The Minister of State, Deputy Seán Power, supports the project and I will recap for him the history of the decision. The Labour Party tabled a Private Members' motion in the House concerning the implementation of a task force for the Irish abroad. One aspect was the broadcasting of RTE material so that it would reach the Irish who live in Britain. Very many Irish live there who were forced out of this country for economic reasons in the 1950s, 1960s, 1970s and 1980s. Most are now very old but they long to have contact with home and to be informed about what is happening here. RTE was to be the vehicle to meet this demand. For some time, the commercial channel Tara rebroadcast some of the RTE programmes but it was discontinued for commercial reasons.

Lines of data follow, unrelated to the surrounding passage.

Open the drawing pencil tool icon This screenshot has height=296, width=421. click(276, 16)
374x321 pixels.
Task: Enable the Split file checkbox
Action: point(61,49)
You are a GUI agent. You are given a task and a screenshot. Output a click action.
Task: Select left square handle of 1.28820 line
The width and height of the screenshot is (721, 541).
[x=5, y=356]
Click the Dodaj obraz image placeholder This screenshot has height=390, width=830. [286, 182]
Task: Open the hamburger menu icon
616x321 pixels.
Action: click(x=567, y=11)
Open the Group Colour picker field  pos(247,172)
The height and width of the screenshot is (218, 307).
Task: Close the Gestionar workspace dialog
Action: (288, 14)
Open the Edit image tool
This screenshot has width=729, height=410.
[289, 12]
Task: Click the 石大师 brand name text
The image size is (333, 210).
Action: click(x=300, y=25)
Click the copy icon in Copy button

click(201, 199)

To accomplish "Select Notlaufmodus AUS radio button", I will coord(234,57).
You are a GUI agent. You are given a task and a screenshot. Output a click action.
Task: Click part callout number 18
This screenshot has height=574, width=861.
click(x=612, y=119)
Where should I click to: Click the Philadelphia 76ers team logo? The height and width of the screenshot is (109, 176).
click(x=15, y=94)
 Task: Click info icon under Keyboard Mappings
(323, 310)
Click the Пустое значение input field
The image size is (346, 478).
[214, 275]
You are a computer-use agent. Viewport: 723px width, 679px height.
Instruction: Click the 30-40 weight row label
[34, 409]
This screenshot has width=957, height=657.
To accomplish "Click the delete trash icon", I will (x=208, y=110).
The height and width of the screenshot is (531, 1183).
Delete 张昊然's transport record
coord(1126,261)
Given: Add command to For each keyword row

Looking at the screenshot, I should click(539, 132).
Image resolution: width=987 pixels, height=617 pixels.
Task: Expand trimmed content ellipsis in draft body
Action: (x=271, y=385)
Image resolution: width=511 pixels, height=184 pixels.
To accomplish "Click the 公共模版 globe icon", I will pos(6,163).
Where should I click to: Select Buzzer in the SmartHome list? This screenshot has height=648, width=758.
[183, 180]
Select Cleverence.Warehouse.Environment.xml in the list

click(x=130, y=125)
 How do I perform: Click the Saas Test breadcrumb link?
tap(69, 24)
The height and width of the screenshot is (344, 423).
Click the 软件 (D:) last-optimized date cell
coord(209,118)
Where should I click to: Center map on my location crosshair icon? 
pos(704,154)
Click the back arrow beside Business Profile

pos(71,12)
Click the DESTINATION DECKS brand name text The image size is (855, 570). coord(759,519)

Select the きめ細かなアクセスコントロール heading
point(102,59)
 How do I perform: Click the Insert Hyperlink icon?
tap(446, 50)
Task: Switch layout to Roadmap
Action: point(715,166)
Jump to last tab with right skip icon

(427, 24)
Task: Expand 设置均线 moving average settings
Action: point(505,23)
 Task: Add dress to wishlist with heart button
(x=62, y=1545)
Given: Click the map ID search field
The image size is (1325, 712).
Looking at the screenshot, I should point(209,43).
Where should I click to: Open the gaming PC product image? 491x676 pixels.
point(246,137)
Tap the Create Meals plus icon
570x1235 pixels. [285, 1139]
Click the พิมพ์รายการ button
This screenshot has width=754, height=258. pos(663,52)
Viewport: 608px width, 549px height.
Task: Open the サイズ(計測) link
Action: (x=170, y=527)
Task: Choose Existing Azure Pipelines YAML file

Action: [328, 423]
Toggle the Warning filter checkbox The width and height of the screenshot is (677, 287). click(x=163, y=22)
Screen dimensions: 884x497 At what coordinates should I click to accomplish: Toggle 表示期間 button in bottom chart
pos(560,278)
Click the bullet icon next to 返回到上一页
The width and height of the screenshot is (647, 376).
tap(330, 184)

I raised this matter in the House with the former Taoiseach, Deputy Bertie Ahern, and got a very receptive response. He told me a broadcasting Bill was due and that my proposal would be contained in it. This is the Bill we are debating today. Given that I knew the gestation period of such legislation, I asked the former Taoiseach whether he would agree to producing a short Bill simply to deal with this issue. The Minster responsible at the time was the Minister, Deputy Noel Dempsey, and he was not as responsive to my pleading as Deputy Bertie Ahern. I kept pressing the matter and the former Taoiseach convinced the Minister in one way or another — I am not sure what method he used — to introduce a short Bill. He did so and the Bill had two purposes, the first of which was to deal with broadband and the second of which was to authorise RTE to broadcast outside the island of Ireland. RTE was very unfavourably disposed to the idea of broadcasting outside the island and it dug up the old Broadcasting Act and found an excuse therein for not doing so.

However, the Government and Parliament changed the law, on foot of the task force report, to enable RTE to broadcast to Britain. This was a positive development. RTE is obliged to implement Government policy in this regard. If it wants to find areas in which to make cutbacks, I will find some, as would Deputy Noel Treacy. I would save €2 million for it without any difficulty and I am sure Deputy Treacy would save €10 million quite easily in its very large budget.

At the time the legislation was considered, RTE representatives told me the proposal would cost money and would not be commercially viable. It stated it did not want to implement it. The Government, with the support of Parliament, changed the law and told it to do so. Broadcasting was to commence on St. Patrick's Day this year. Mr. Goan stated to the Oireachtas Committee on Communications, Energy and Natural Resources yesterday morning that RTE would save money by not implementing Government policy in this regard. Will the Minister of State, Deputy Seán Power, use every bit of authority he has to address this matter? He has the full support of all sides of this House, which supported the campaign to implement the proposal that RTE should broadcast to the Irish in Britain at an early date. I ask the Minister of State to use all his authority, with the backing of all parties in this House, to make RTE reverse its decision and make €2 million in savings elsewhere. It should implement the decision that the Government changed the law to allow for in the first instance. The Minister of State is positively disposed towards this, as is the Government.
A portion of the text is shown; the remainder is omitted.